Craig Fish, Director at Lodestone Mortgages & Protection noted that consumers could soon be “sick of hearing the words rate war”, saying: “It certainly seems this is well and truly underway and something we will all hear more of. To see rates below 4% is a milestone, so let’s hope that swap rates continue their downward trend as this will lead to even lower rates by lenders. People can take their home buying plans off ice as the mortgage market starts its big thaw.”

Rohit Kohli, Director at The Mortgage Stop said the deals below 4% were “undoubtedly welcome” for the millions of borrowers coming off fixed rates this year. However, the focus on lower LTV customers means that the real affordability challenge – especially for first-time buyers – remains unaddressed. He said: “While it’s encouraging to see lenders passing on lower swap rates, the most significant impact would come from more competitive high LTV deals that help first-time buyers get on the property ladder. Until we see movement in that space, many aspiring homeowners will continue to struggle with affordability.”

Nicholas Mendes, Mortgage Technical Manager, at John Charcol, disagreed with the and says the swap market does not currently support further cuts. He said: “Currently, two to five year swap rates are below 4%, representing a notable decline compared to this time last month. However, with two year swaps priced only marginally below this level, there is limited scope for other lenders to comfortably follow suit.

“As such, I do not expect many competitors to replicate this move. Without wider market support, this deal is unlikely to remain available for long – so it’s worth acting swiftly when opportunities like this arise.”

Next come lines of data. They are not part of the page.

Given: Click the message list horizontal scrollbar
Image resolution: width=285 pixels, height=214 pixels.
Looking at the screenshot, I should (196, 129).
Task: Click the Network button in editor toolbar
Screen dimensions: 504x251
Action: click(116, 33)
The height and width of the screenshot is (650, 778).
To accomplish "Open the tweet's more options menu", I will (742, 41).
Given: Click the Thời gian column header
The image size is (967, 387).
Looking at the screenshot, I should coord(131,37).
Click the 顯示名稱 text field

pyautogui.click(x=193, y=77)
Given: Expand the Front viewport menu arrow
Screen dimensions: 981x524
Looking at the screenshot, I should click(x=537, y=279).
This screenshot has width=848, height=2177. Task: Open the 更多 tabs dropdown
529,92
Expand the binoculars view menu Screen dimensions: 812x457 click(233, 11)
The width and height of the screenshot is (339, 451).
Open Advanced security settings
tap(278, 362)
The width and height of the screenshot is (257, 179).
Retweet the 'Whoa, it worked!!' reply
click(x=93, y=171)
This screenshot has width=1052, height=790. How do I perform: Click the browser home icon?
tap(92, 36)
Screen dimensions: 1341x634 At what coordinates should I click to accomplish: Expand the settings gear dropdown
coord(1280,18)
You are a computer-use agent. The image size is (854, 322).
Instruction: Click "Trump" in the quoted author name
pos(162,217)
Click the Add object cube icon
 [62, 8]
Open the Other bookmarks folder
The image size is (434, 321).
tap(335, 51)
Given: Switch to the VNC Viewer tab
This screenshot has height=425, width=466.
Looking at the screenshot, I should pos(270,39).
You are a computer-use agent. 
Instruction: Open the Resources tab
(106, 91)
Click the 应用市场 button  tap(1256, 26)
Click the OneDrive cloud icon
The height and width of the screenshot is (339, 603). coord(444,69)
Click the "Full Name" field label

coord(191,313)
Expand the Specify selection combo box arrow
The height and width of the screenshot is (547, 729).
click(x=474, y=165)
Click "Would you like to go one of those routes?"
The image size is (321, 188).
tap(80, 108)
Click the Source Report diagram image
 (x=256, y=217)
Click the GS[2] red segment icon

He noted that Tuesday saw a “flurry of lender repricing” as many lenders responded positively to the recent “downward trend and stabilisation” in swap rates. He added: “While there remains considerable debate around the number of rate reductions we might see in 2025, forecasts made at this stage of the year are often subject to revision. New economic data and shifting global factors can significantly influence the outlook.

“Additionally, we are still assessing the full impact of the recent Budget, which can take time to filter through the market. Its important to keep in mind that while projections offer useful guidance, they are frequently adjusted as fresh information comes to light.”